There was one other trait that psychopaths typically had in common: the capacity for rage. It was a valuable attribute, rage, an anger so intense that it overrode the instinct for self-preservation. Animals had a keen sense for it in others. They placated it, flattered it, steered clear of it. Because if they triggered it… For her father hadn’t simply been murdered, Rebecca realised. He’d been butchered. Savagery like that wasn’t a crime of greed. It was a crime of rage; a psychopath’s cri
me.
She covered Emilia once more, climbed the companion-way steps. Daniel was in the bridge, steering them towards home, but his dive-bag was against the port locker. She kept low, beneath his line of sight. Maybe Daniel would have simply tossed Emilia’s camera overboard. But maybe he wouldn’t have risked that, lest it be found by some future diver. So maybe he’d have packed it away in his bag for later disposal instead.
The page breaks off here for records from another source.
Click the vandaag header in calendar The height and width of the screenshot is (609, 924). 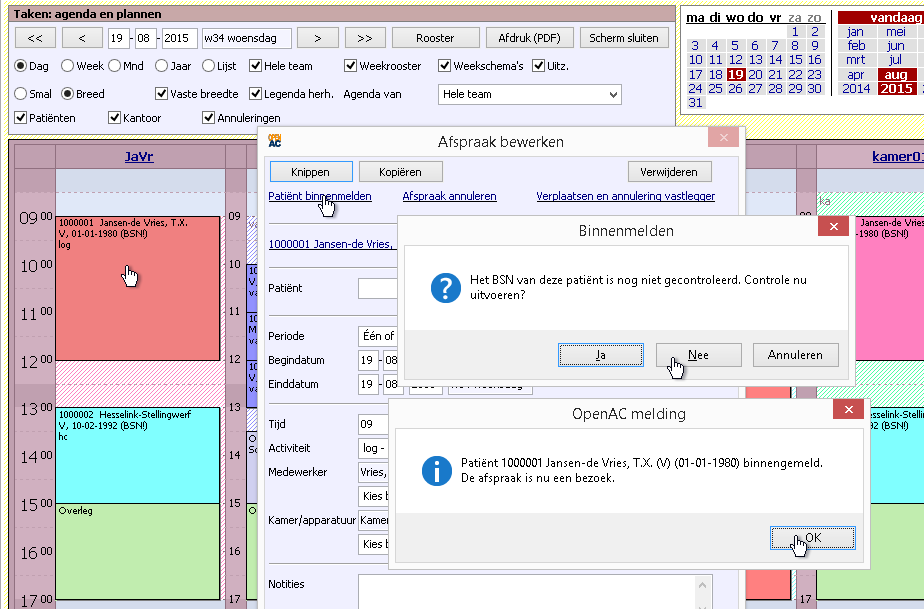tap(879, 18)
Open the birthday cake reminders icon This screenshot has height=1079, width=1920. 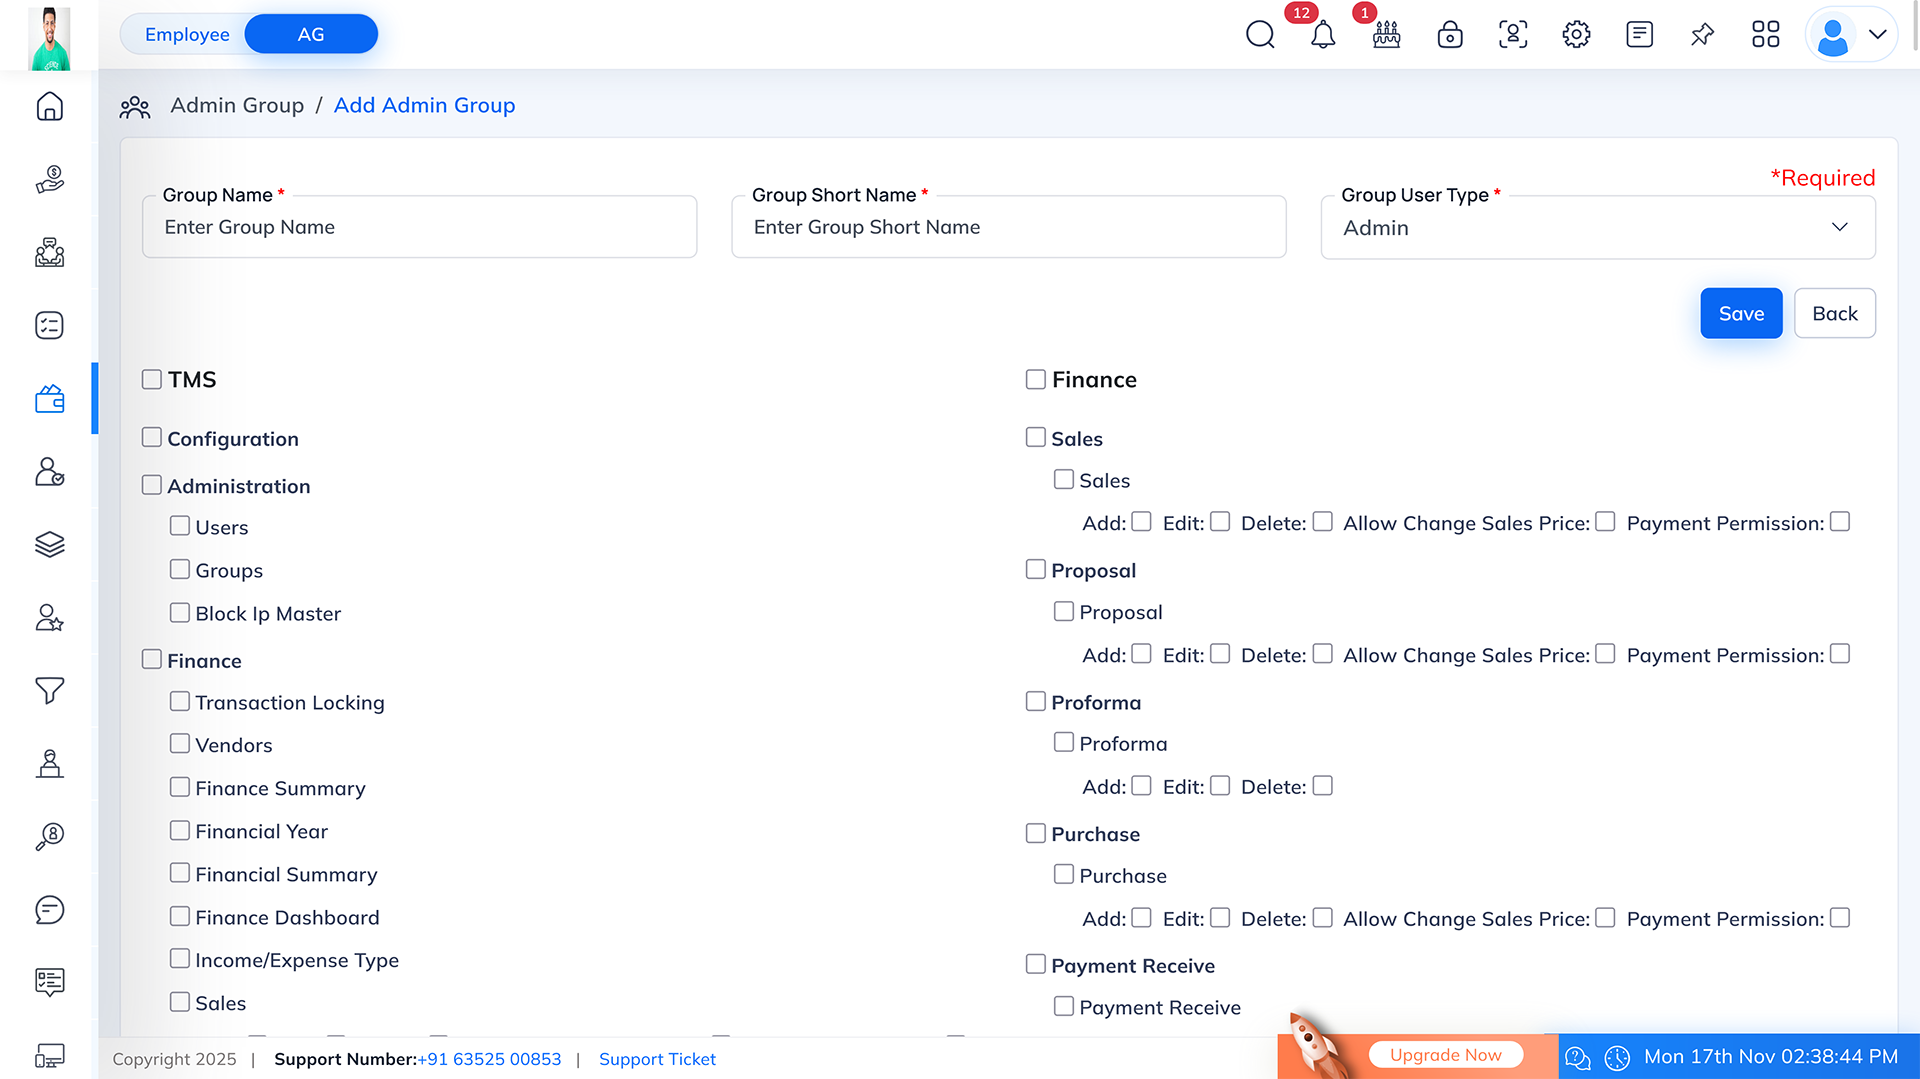tap(1386, 35)
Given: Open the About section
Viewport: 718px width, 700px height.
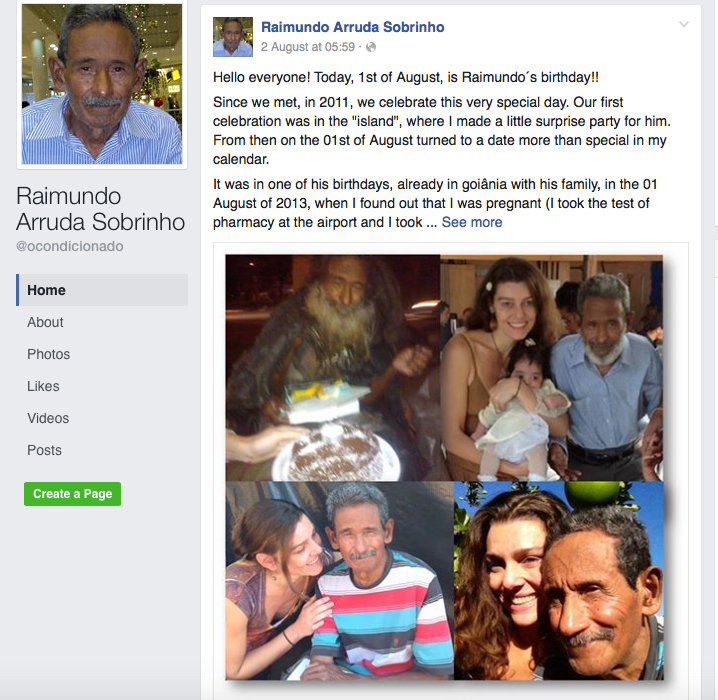Looking at the screenshot, I should [x=45, y=322].
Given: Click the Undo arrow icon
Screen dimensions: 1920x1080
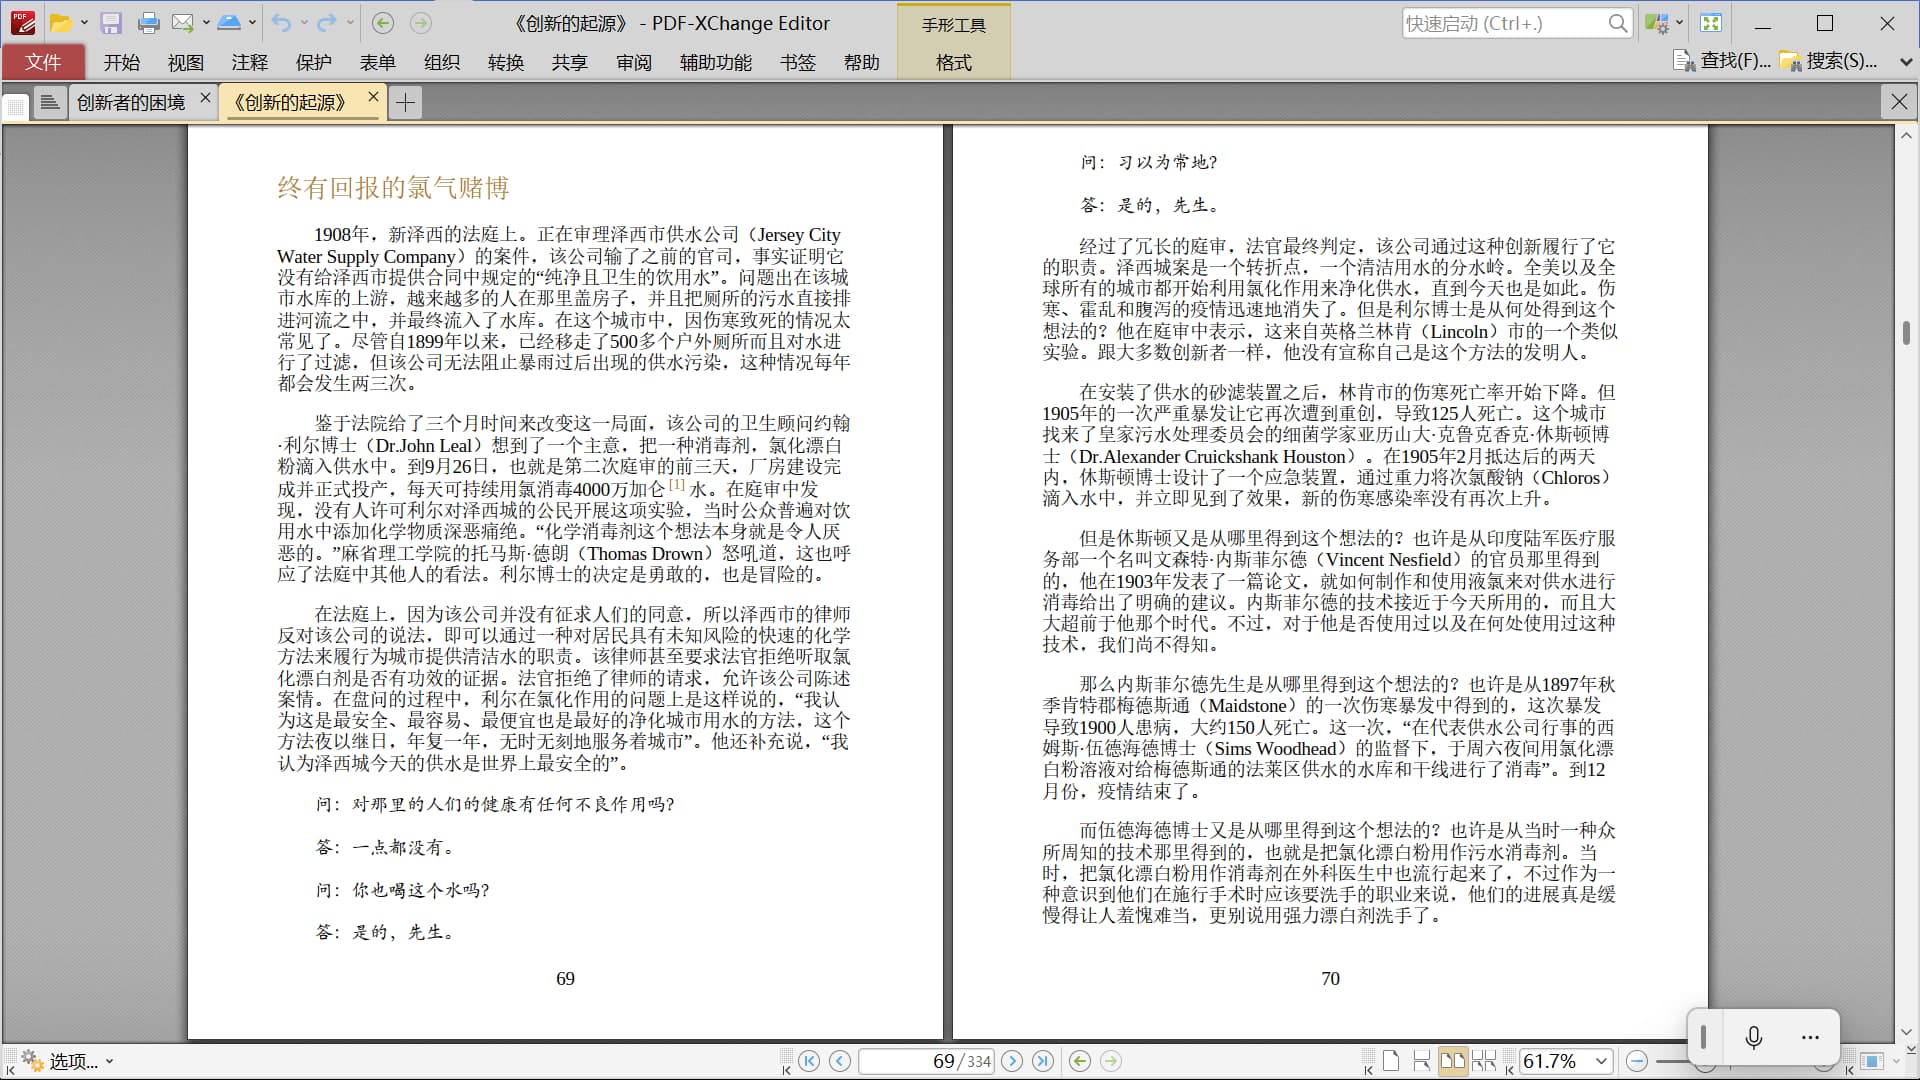Looking at the screenshot, I should pos(281,23).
She crouched to unzip each of the side-pockets in turn. In just the second, she found a handgun. She felt hollow as she pulled it out, turned it around disbelievingly in her hands. Those two dead men in Morombe had been gun dealers. Was that where Daniel had got this? She could see no other explanation. At least it gave her a way to defend herself; but then she saw that it had no magazine and so was functionally useless. She searched his bag for it but without success. She did find the empty sheath of his diving-knife, however, which made her wonder whether he’d ditched it lest it be matched against her father’s wounds.
If she couldn’t use the gun herself, she could at least deny it to Daniel. She hid it in one of the lockers, then searched his bag again, just in case. Her fingertips brushed something cold at the bottom of a side-pocket. She fished out a medallion on a silver chain and remembered that first night back at Eden, watching Daniel as he’d showered in the storm, the way the links had glinted in a burst of lightning. She looked down at the inscription.
MATTHEW DANIEL RICHARDSON
ATTENTION: RARE BLOOD TYPE
She closed her eyes before she could read any more. She clutched the medallion so tight she could almost feel it imprinting on her palm. The blood Andriama had found on the Yvette had been AB negative. It had belonged to a foreign male, but not Pierre. It was too rare for coincidence. If Daniel had AB negative blood, then he’d been on the Yvette before, whatever he claimed, whatever her heart told her. She lifted each finger in turn.